The authorities should do well to enforce the law

The 2023 edition of the global 16 Days of ‘Activism against Gender-Based Violence’ commences tomorrow with the theme ‘Invest to Prevent Violence against Women & Girls.’ We hope that the exercise will help draw attention to the plight of Nigerian women and girls. It is no longer news that violence continues to manifest itself in new forms and trends against women and girls in the country. From physical and verbal abuse to rape and even murder, it is evident that relevant authorities are not doing enough to tackle this menace.   

 While spousal abuse indeed cuts across both sexes, women are predominantly the victims in our country. Yet abused women rarely report the violence inflicted on them, for fear of being stigmatized by the society. Besides, the patriarchal interpretations within our various faiths preach endurance. Inevitably, the victim and the abuser (where summoned) are usually advised to go home and find a way to settle their differences, rather than make public the injury or the violence within.   

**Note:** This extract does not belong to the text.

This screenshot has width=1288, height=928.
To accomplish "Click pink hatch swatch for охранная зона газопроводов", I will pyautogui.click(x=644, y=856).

 There is hardly a day without a report of a man visiting violence either on his spouse or girlfriend. This is despite the stringent provisions in the Violence Against Persons Prohibition (VAPP) Act 2015. The law prohibits, among others, abandonment of spouse, children and other dependents without sustenance, battery, and harmful traditional practices; provides a legislative and legal framework for the prevention of all forms of violence against vulnerable persons, especially women and girls. It prohibits economic abuse, forced isolation and separation from family and friends, substance attack, depriving persons of their liberty, incest, and indecent exposure. It also intends to eliminate violence in private and public life and provides maximum protection and effective remedies for victims of violence.   

Due essentially to the patriarchal interpretations within our various faiths which preach endurance as a sure pathway to heaven, our religious leaders most often advise forgiveness, even in the most bizarre of instances. Again, most abused women who opt to remain in the most challenging of marriages claim stability for their children as the excuse for their ‘fortitude’.   

    Against the background that curbing these tragic incidents is a collective responsibility, both the authorities and the society must be alerted to the fact that battery and assault remain felonies in our law books, even where inflicted between spouses. We must therefore understand that ignoring the subtle signals of violence can only lead to fatal consequences as we have witnessed lately. Assault and battery, even though serious offences in our law books, are hardly ever perceived as crimes by many of our law enforcement agencies, unless the acts ultimately culminate in the occurrence of death.    

 It is indeed imperative that the authorities make more efforts to understand the underlying causes and dynamics of this growing violence, if only to redeem the stability of the family unit, and consequently, the larger society. We cannot continue to ignore the societal upsurge in these occurrences, for the implications on our collective psyche, as citizenry, and our development as a nation, are ominous. More disturbing is that complaints of violence and abuse (against family members) made at our police stations, where girls and women can summon the courage to do so, are often dismissed as domestic matters, especially where such violence occurs between spouses.   

   Government, at all levels, must address these concerns. That is the only way to assure our women and girls that we care about their welfare and wellbeing, and the health and prosperity of the nation.